━━ Extracto seleccionado

Regresé a España en 1932 en calidad de miembro efectivo del Buró Político. Me destinaron a la secretaría de agit-prop, y me nombraron director del diario «Mundo Obrero», puesto que desempeñé hasta ser nombrado ministro al comienzo de la guerra, en 1936. Mi nombre y mi popularidad se abrieron rápidamente paso en los medios obreros y políticos del país. Elegido diputado por Córdoba en febrero de 1936, pasé a ser, a los veintinueve años de edad, ministro de Instrucción Pública de la República.
Los siete años que median entre 1936 y 1943 están brevemente condensados en los acontecimientos que reseño en este libro. Fue preciso ponerme repetidamente en el yunque de mi propia patria para poder quebrar el acero de mi ciega fidelidad a Moscú. Fue necesario llegar por la acumulación de hechos a la convicción de la traición de Stalin para poder persuadirme de que la sumisión al Kremlin orilla a los hombres a la traición nacional.
Después de ser expulsado del PCE y de juzgárseme en Moscú por «perro antisoviético» y «agente del imperialismo» y «enemigo de la clase obrera», se abrió ante mi vida una nueva interrogación: ¿Qué es lo que ha muerto en mí, el fanatismo o los ideales?
Moría, sí, la fe en la gran mentira de Stalin, pero no podía morir mi ideal, porque en el mundo subsistían las mismas causas que varias décadas atrás me habían llevado a pisar los umbrales del Círculo Socialista de Bilbao. Mientras la injusticia social divida a la sociedad en explotados y explotadores, en ricos y en pobres, en hogares felices y hogares sin pan, las ideas socialistas no pueden morir. El sufrimiento y la miseria hacen a los hombres pensar en una vida más humana. Rusia es el fraude al ideal socialista, pero la grandeza de las aspiraciones a un mundo más equitativo y a unas relaciones sociales más justas están por encima de la accidentalidad de la interpretación de un fenómeno revolucionario. Yo seguía siendo socialista.

━━━━
━━ Filas proporcionadas

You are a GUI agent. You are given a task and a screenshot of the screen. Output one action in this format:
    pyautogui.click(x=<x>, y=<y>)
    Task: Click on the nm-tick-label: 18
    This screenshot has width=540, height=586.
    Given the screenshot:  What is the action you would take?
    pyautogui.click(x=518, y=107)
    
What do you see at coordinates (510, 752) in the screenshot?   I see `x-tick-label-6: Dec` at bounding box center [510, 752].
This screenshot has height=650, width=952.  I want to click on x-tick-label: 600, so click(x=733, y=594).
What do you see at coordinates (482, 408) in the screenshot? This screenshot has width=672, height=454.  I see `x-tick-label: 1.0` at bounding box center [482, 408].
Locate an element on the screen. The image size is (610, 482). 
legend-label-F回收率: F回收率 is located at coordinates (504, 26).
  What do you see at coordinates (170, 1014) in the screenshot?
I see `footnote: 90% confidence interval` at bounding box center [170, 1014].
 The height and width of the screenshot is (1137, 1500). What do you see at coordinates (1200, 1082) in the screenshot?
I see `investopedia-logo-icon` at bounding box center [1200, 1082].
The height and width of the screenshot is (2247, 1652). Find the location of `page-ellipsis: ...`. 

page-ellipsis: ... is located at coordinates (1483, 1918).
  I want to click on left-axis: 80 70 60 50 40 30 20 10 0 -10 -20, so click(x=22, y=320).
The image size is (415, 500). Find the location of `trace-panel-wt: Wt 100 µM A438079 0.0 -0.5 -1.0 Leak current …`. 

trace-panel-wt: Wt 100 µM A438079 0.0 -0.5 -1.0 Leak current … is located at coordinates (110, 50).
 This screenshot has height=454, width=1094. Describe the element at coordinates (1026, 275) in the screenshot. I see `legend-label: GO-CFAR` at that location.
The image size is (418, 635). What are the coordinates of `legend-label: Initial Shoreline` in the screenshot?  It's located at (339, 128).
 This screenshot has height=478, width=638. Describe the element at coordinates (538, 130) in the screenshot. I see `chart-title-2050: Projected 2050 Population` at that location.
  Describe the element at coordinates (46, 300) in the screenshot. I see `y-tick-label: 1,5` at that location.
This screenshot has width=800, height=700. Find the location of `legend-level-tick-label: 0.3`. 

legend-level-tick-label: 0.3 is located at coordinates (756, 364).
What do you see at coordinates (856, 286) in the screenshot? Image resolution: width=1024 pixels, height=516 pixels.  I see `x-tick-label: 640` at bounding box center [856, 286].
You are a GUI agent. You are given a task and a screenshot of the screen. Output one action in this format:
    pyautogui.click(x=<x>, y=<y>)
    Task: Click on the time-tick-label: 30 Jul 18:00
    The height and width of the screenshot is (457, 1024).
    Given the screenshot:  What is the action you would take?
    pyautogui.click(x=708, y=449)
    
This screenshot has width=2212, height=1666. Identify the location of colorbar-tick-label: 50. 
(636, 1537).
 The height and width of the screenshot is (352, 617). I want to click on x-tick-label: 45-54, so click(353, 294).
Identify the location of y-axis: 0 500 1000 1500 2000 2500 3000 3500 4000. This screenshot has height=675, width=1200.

━━━━

▸ **Instrucciones a seguir**:
Actualiza el fragmento del extracto seleccionado que va desde "Los siete años" hasta "la traición nacional.", ambos incluidos, y cambia "yunque" por "crisol".

▸ **Resultado esperado**:
Los siete años que median entre 1936 y 1943 están brevemente condensados en los acontecimientos que reseño en este libro. Fue preciso ponerme repetidamente en el crisol de mi propia patria para poder quebrar el acero de mi ciega fidelidad a Moscú. Fue necesario llegar por la acumulación de hechos a la convicción de la traición de Stalin para poder persuadirme de que la sumisión al Kremlin orilla a los hombres a la traición nacional.